An Ipsos survey released Thursday has shown that 60% of Chileans were in favour of launching the impeachment process against President Sebastián Piñera for the obscure deals for which his name ended up included in the so-called Pandora Papers investigations.
People were asked if they were in favour of the accusation before Congress filed by a group of lawmakers against the head of state for having “infringed the principle of probity” and compromising “the honour of the homeland” or not, to which 60% were in favour of the constitutional accusation, the research showed.
Most of the people in favour of the proceedings were young adults over the age of 30, Ipsos said. In addition, 63% responded that they found it very important that Congress investigated the president's involvement in the events depicted by the Pandora Papers and 37% agreed his removal from office would be good for Chile.
The Pandora Papers found Piñera's businesses included the sale of a mining company through the tax haven of the British Virgin Islands.
Opposition lawmakers had collected signatures to launch the begin impeachment and a Congressional vote on the issue is expected in the coming weeks.
Meanwhile, Piñera has submitted his defence before Congress in writing near Thursday midnight, thus meeting the 10 working days deadline.
The opposition-controlled Lower House is to vote on November 8 on whether to approve or reject the accusation.
If given the green light, the case would go to the Senate - where there is a greater balance of forces between the ruling party and the opposition - which would have to act as a jury.

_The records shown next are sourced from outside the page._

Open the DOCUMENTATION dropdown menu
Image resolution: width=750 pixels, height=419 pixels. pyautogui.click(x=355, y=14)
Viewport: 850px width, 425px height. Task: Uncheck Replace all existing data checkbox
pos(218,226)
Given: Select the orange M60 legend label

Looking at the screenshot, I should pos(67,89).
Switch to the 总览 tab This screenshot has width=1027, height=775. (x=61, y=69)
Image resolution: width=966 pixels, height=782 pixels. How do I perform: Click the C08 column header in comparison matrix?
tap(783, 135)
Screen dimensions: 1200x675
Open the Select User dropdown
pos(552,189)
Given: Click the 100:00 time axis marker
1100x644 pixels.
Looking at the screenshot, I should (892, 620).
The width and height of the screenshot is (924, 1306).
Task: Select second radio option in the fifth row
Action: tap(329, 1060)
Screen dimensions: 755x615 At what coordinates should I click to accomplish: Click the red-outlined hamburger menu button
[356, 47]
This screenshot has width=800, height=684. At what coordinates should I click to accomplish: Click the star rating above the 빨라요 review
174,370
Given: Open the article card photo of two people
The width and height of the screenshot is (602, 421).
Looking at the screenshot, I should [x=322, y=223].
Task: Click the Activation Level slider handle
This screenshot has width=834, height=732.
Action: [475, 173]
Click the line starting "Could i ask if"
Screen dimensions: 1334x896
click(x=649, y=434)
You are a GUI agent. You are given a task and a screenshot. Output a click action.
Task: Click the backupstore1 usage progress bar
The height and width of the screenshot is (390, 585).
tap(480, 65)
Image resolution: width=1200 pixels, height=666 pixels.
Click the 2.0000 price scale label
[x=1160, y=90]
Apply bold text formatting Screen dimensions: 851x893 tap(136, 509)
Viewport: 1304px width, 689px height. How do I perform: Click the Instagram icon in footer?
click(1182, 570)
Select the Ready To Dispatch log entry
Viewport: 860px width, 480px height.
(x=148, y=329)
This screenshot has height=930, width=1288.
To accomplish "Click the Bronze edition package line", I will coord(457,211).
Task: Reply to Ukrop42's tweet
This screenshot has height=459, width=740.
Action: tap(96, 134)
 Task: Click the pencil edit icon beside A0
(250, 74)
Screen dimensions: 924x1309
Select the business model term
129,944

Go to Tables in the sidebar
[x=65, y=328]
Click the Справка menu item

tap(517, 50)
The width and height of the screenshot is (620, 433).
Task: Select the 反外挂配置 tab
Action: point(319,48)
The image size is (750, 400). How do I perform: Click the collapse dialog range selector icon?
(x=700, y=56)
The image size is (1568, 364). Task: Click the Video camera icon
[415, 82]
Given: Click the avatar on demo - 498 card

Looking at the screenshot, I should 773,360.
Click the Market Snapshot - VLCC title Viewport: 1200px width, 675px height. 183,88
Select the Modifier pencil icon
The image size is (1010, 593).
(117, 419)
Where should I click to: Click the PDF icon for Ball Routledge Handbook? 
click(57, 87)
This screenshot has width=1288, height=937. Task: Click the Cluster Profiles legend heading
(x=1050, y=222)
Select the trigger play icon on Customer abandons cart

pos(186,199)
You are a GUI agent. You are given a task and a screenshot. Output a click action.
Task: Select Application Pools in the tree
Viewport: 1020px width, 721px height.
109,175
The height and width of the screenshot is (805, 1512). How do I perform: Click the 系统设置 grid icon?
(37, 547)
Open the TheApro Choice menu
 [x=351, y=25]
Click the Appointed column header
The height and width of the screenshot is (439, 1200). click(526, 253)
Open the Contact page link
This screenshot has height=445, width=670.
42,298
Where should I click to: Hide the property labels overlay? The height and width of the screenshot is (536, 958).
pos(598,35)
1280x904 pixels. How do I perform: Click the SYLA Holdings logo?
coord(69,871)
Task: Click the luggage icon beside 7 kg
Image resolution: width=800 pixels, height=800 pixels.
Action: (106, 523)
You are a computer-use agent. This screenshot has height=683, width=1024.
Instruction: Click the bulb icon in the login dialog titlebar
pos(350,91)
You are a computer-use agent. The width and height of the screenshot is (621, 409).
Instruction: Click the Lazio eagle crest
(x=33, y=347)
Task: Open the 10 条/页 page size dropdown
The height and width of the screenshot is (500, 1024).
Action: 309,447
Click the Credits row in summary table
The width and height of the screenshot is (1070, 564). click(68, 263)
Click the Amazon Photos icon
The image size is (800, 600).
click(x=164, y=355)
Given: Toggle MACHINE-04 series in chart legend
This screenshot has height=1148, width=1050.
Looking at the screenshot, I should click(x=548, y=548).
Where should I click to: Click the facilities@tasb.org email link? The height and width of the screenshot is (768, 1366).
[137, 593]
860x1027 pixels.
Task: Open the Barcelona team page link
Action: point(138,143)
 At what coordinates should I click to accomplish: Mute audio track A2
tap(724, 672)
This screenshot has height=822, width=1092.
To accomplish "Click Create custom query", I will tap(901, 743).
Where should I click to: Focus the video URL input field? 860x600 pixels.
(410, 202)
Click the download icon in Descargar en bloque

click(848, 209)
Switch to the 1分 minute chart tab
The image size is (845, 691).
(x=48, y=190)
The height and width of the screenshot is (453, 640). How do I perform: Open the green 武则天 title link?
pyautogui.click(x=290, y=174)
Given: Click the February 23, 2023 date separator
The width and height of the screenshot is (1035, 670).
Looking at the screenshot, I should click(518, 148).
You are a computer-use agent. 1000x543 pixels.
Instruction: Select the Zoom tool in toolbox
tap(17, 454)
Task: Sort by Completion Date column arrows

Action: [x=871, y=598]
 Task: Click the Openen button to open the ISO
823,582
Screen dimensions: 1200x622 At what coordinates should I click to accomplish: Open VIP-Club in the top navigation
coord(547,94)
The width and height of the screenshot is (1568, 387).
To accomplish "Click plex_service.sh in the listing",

According to an investigation by local media CIPER and LaBot, part of the Pandora Papers of the International Consortium of Investigative Journalists (ICIJ), a company of the president's sons sold Minera Dominga to businessman Carlos Alberto Délano, Piñera's close friend, for US $ 152 million, through a deal partly sealed in the British Virgin Islands.
The payment for the operation had to be made in three instalments, and contained a controversial clause that made the last payment conditional on not establishing an environmental protection area over the mining area of operations, as claimed by environmental groups.
The business was carried out in 2010, during Piñera's first term as President (2010-2014), who did nothing to protect the area.
Piñera, one of the richest men in Chile, claimed that he had left the administration of his companies in 2009, before assuming his first government, so he did not participate in the sale of Dominga. He is now going through his second term as President and unless impeached, he is to stay at the helm of La Moneda until March 11, 2022.
Some lawmakers had tried to impeach Piñera in 2019 after the repression against demonstrators during that year's uprisings but to no avail.